By cultivating cancer cells in a 3D environment, Denis Wirtz and colleagues can look for better strategies to prevent cancer’s deadly spread.
By Mary Spiro
Illustrations by Jennifer E. Fairman
“For decades, cancer cells have been grown on flat, two dimensional substrates, such as Petri dishes,” says Denis Wirtz, the Theophilus H. Smoot Professor in the Department of Chemical and Biomolecular Engineering and director of the Johns Hopkins Engineering in Oncology Center. “This is mostly for convenience, so you can use powerful microscopes to visualize organelles and subcellular structures more readily.”
Also until now, most cancer drugs have been developed to halt cancer cell growth, Wirtz notes. The problem with that, he says, is that cancer cells in the body are not always in a growing state, but moving in three dimensions—as happens with metastasis, which accounts for the majority of cancer deaths.

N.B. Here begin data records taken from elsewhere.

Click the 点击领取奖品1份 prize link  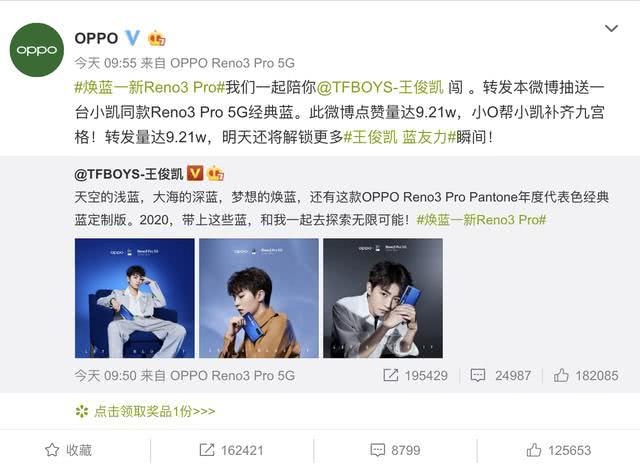point(154,411)
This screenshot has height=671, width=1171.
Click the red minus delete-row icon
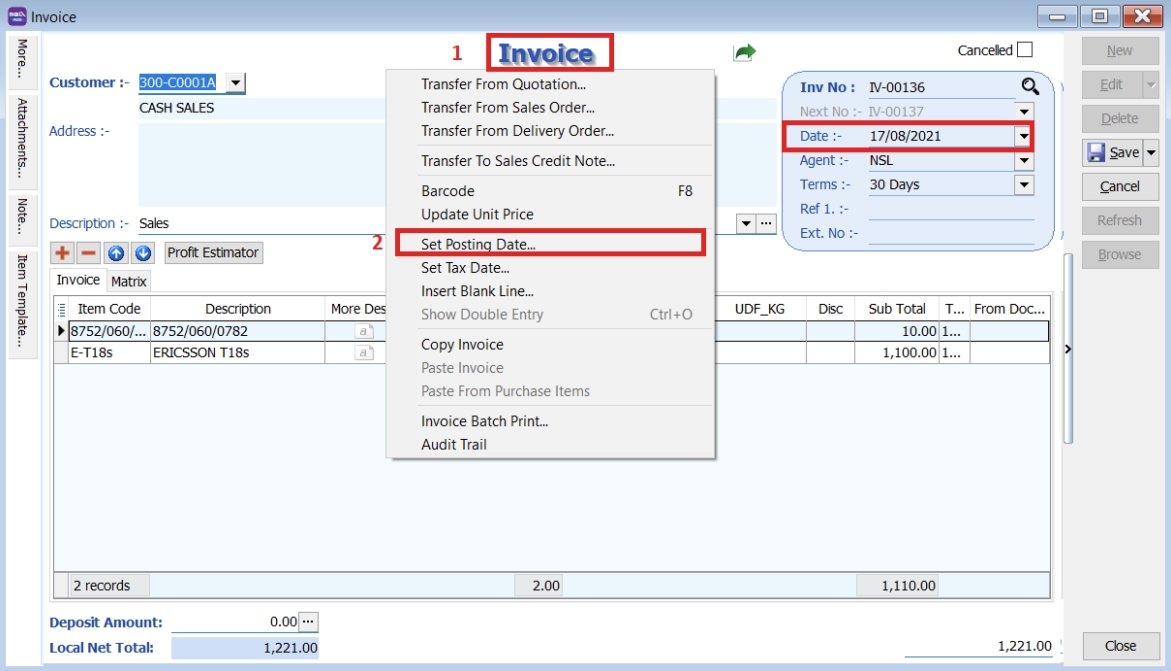point(88,253)
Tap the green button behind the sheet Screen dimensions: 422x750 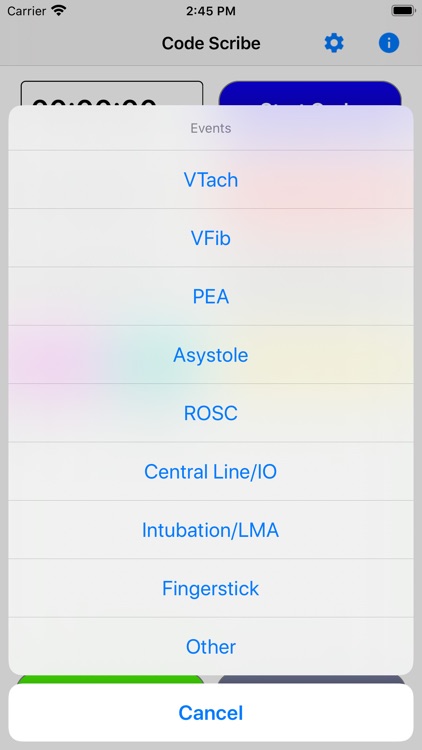point(111,679)
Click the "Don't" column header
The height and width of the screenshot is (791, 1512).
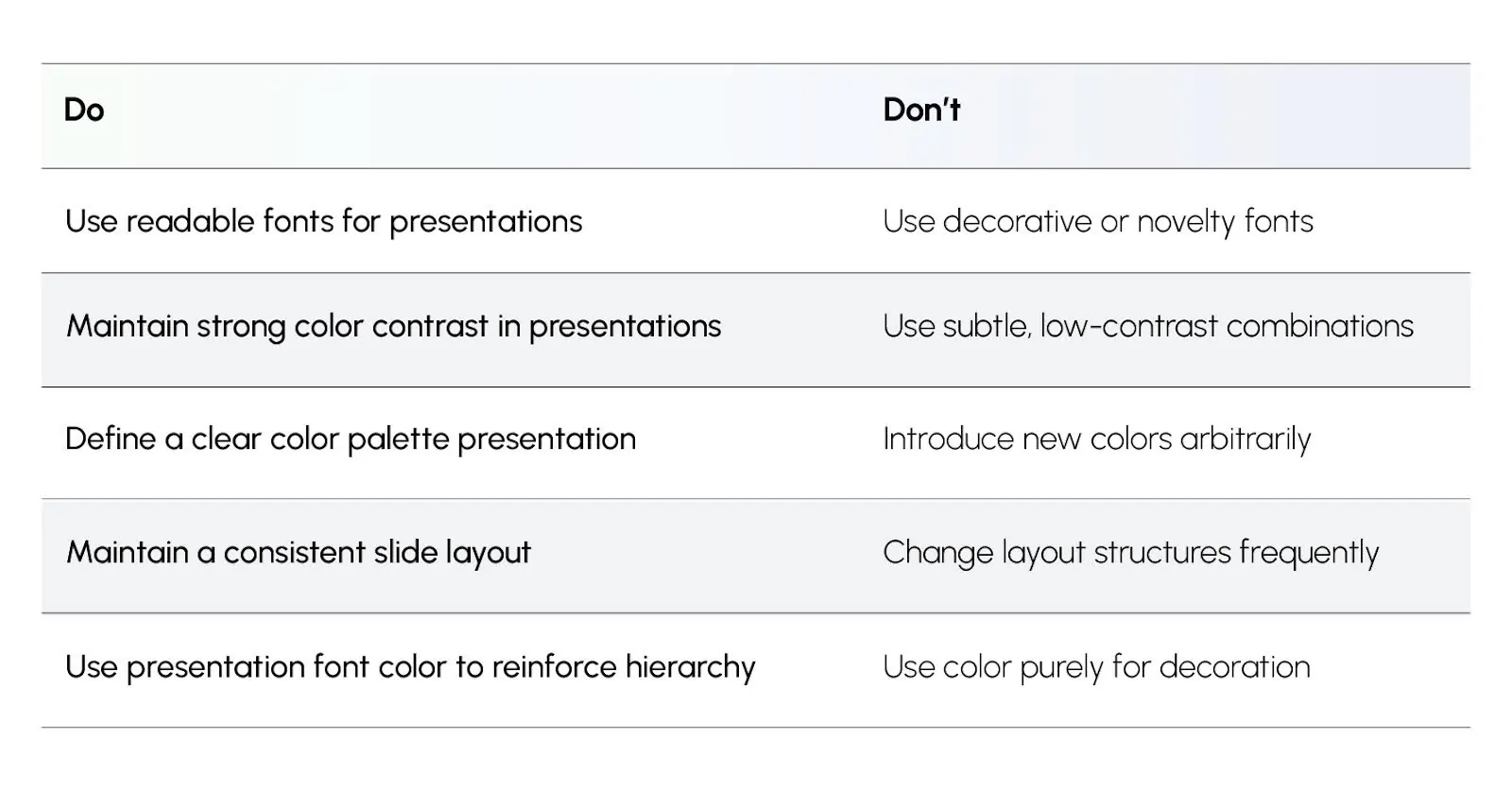pyautogui.click(x=921, y=110)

So, hoping to make possible the development of anti-cancer drugs that target cell movement, Wirtz and his team at the Johns Hopkins Institute for NanoBioTechnology (INBT) are culturing cancer cells in a 3D growth medium. Hopkins researchers are identifying and quantifying hundreds of characteristics of these cultures at the single-cell level and have discovered some surprising things. For instance, instead of migrating randomly, cells in 3D environments move for long distances in one direction.
Using microscopes they modified to better view cells in 3D, Wirtz’s team concluded that today’s many common cancer drugs have little impact on cell movement. So, working with clinicians at the Johns Hopkins School of Medicine, INBT researchers will now search for drugs that do prevent movement. They are revisiting drugs that have been abandoned because they have no effect on stopping growth in 2D cell culture, and re-evaluating current chemotherapies in light of what is now known about cell movement in 3D.
Going forward, the Wirtz group is studying many different types of cancer cells, in the presence of a variety of drugs and in 3D growth matrices with different degrees of stiffness. Recent NIH funding also will allow Wirtz to begin to build a database of information about cancer cells that will be used by clinicians to improve treatment and patient outcomes.